The contract made in misrepresentation is voidable which is not done intentionally by the party. Damages and/or rescission of the contract are the main remedies and the availability of these will depend on the type of misrepresentation that has occurred.

  • Rescission – Rescission of the contract essentially unravels the contract and seeks to place the parties back in the position they were in before the contract was entered into. The claimant may choose to affirm the contract instead of rescinding it.
  • Affirmation – Affirmation results in the continuation of the contract and once affirmed, the contract can no longer be rescinded. Affirmation can occur expressly or impliedly by word or conduct. Care should be taken here as a party may affirm a contract without intending to, for example, if he discovers the misrepresentation but does not do anything about it for a long time, he may be taken to have affirmed the contract. It is therefore crucial that you seek legal advice as soon as possible if you think that a misrepresentation has been made to you.
  • Damages in lieu of rescission – If there has been negligent misrepresentation or innocent misrepresentation, the courts may choose to award damages in lieu of rescission. In making this decision, they will consider the fairness of making such an award, taking into account the misrepresentation made, any loss that would be caused if the contract continued and the loss that would be suffered by the representor if the contract was rescinded.
  • Calculation of damages – Damages awarded in respect of a successful claim seek to place the claimant in the financial position he would have been in had the misrepresentation not been made. This is different to damages awarded for a breach of contract claim which seek to place the claimant in the financial position he would have been in had the breach not occurred. The difference is more than a matter of linguistics and can materially affect the amount of damages awarded.
  • Mitigation – The claimant under any misrepresentation claim must attempt to reduce or minimize his loss. This is known as mitigation. Failure to do so may affect the amount of damages awarded to him. For example, Paul wants to buy new furniture for his house but is worried that his children will damage it with their toys. The sales adviser assures him that the furniture has been treated with a special scratch-resistant coating which will protect it. Within two months, the furniture is scratched and damaged, and it transpires that the furniture did not have the coating put on it in the first place. If Paul continued to allow his children to run their toy cars all over the furniture with the end result that it was completely ruined, he would have failed to mitigate his loss and his damages may be reduced accordingly.
Type of claim Remedy
Fraudulent misrepresentation Rescission
Misrepresentation damages. Loss does not have to be reasonably foreseeable
Negligent misrepresentation Rescission (or damages in lieu of rescission)
Misrepresentation damages. Loss does not have to be reasonably foreseeable
Innocent misrepresentation Rescission (or damages in lieu of rescission)

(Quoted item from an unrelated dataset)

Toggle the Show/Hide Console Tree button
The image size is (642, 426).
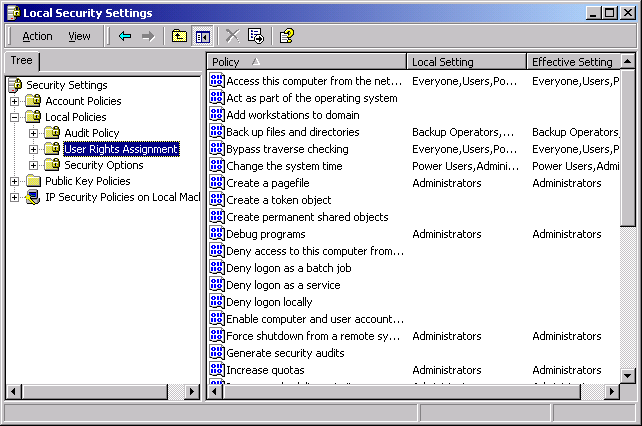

A condition can be included in a contract that limits the remedies that will be available wherever a party has the right to make a misrepresentation claim. For instance, such a clause could limit the remedies to those available for breach of contract– definitely excluding the right of the innocent party to revoke the contract.


If there has been a misrepresentation or a mistake the contract may be declared void and therefore be abolished. If a contract is a void then it cannot be enforced by both of the parties, whereas if a contract is interpreted as voidable then although it is a valid contract it can be cancelled or revoked.